Editorial Sapere Aude, Asturias, España, 2015.

Sentir vergüenza suele ser un sentimiento extendido particularmente en los jóvenes, más aún en quienes experimentan exclusión, son objeto de estigmas y experimentan la presión de la censura. El libro que reseñamos es una de las obras señeras de la sociología clínica, disciplina que explora en el vértice de lo social y lo psicológico, algunas experiencias de carácter complejo, entre ellas la vergüenza, sentimiento profundamente enraizado en las estructuras sociales, familiares y otras instituciones como son el trabajo y el mundo de la educación.
La línea de trabajo de la Sociología clínica trabaja desde la pregunta acerca de cómo las estructuras sociales se inscriben en la vida psíquica de las personas, de manera que asume la presencia de raíces colectivas en los conflictos personales; sus fines sin embargo, de allí la dimensión clínica, se prolongan a la acción terapéutica en la búsqueda de liberar al sujeto de los determinismos sociales que lo oprimen o lo bloquean.
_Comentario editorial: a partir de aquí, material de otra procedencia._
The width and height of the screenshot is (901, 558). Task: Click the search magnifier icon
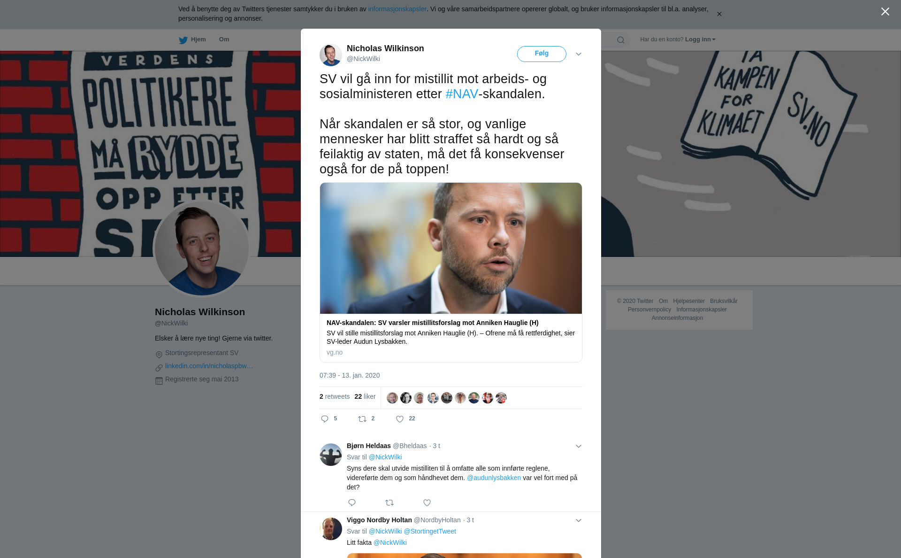[621, 40]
La vergüenza es entendida como un sentimiento social, una construcción permeada por normas, juicios y expectativas del entorno; en el plano psicológico se muestra como una herida en el “yo” que pone al descubierto una ruptura entre una autoimagen favorable y el cómo se representa la imagen que el sujeto cree que es percibido desde la mirada de los otros.
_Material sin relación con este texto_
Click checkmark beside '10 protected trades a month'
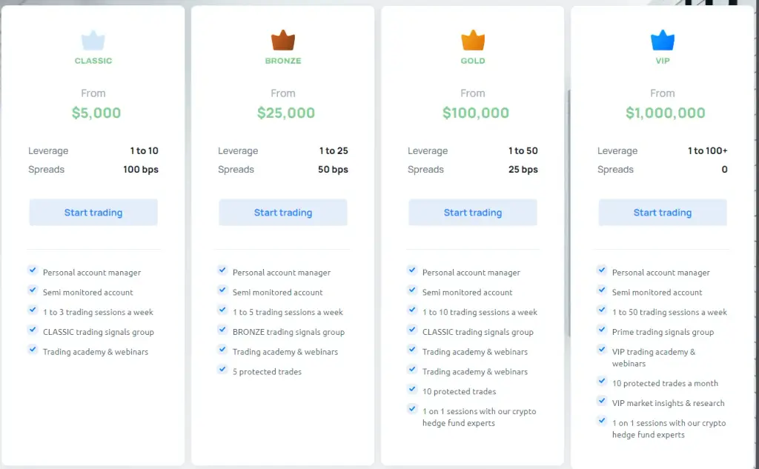Screen dimensions: 759x469 point(602,381)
Gaudelac explora los orígenes del sentimiento de vergüenza, así en la infancia muy de cerca a la educación, las humillaciones y la falta de reconocimiento estarían en su origen; en otros contextos el caso del trabajo, la experiencia de desvalorización, la presión por el rendimiento y con ello el temor al fracaso, junto con la presencia de una autoridad abusiva y absorbente serían sus generadoras.
De modo complementario el autor establece la relación entre la vergüenza y el poder, de manera que las instituciones, (familia, escuela, empresa, Estado) como pretexto del orden, buscan normalizar comportamientos vergonzantes mediante el ejercicio del poder simbólico. De esta manera las amenazas y las prohibiciones establecen límites intimidatorios como preámbulos del sentimiento de vergüenza para el trasgresor.
La consecuencia de la experiencia prolongada de vergüenza llega a ser la fragmentación de la identidad. La vergüenza puede provocar una fractura en la identidad de tal modo que las personas se dividen entre lo que son, lo que desean ser y lo que creen que los demás ven de ellos, inhibiendo el comportamiento espontaneo, relegando los deseos de realización personal y trastocando la vida de los grupos. Este cuadro en la fase de intervención, con acopio de herramientas que provienen del socio análisis, la psicología social y otras disciplinas afines, apuntan a transformar la vergüenza a través de procesos de reflexión, de resignificación de sus expresiones, en la perspectiva que la experiencia asumida por parte del sujeto pueda ser asumida e integrada como una forma de empoderamiento personal.
La experiencia de la vergüenza por cierto, es sin duda también de dolor. El Padre José Kentenich, desde una pedagogía que él denomina del corazón, busca iluminar la condición humana; es este un ejercicio intelectual pero sobre todo práctico, de una particular consideración por la vivencia emocional de quienes acompañó durante su vida sacerdotal. Distingue una dimensión negativa en tanto puede derivar en una profunda inseguridad, llevar a inhibir la propia identidad y con ello conducir a un rechazo de sí mismo. Profundiza en la gestación de la imagen de sí mismo, teniendo a la vista cuando la autopercepción no es sana, de manera que es necesario acompañar procesos de reconocimiento en la ruta de avanzar a una identidad segura, capaz de sostener vínculos auténticos. Precisamente en el espacio de la comunidad, la persona encuentra un lugar liberado de juicios y provisto de una compañía que ofrece apoyo y seguridad. También la vergüenza podrá significar cautela, resguardo de la intimidad y prudencia en la exposición pública, a modo de un “freno interior” al cuidado de la dignidad.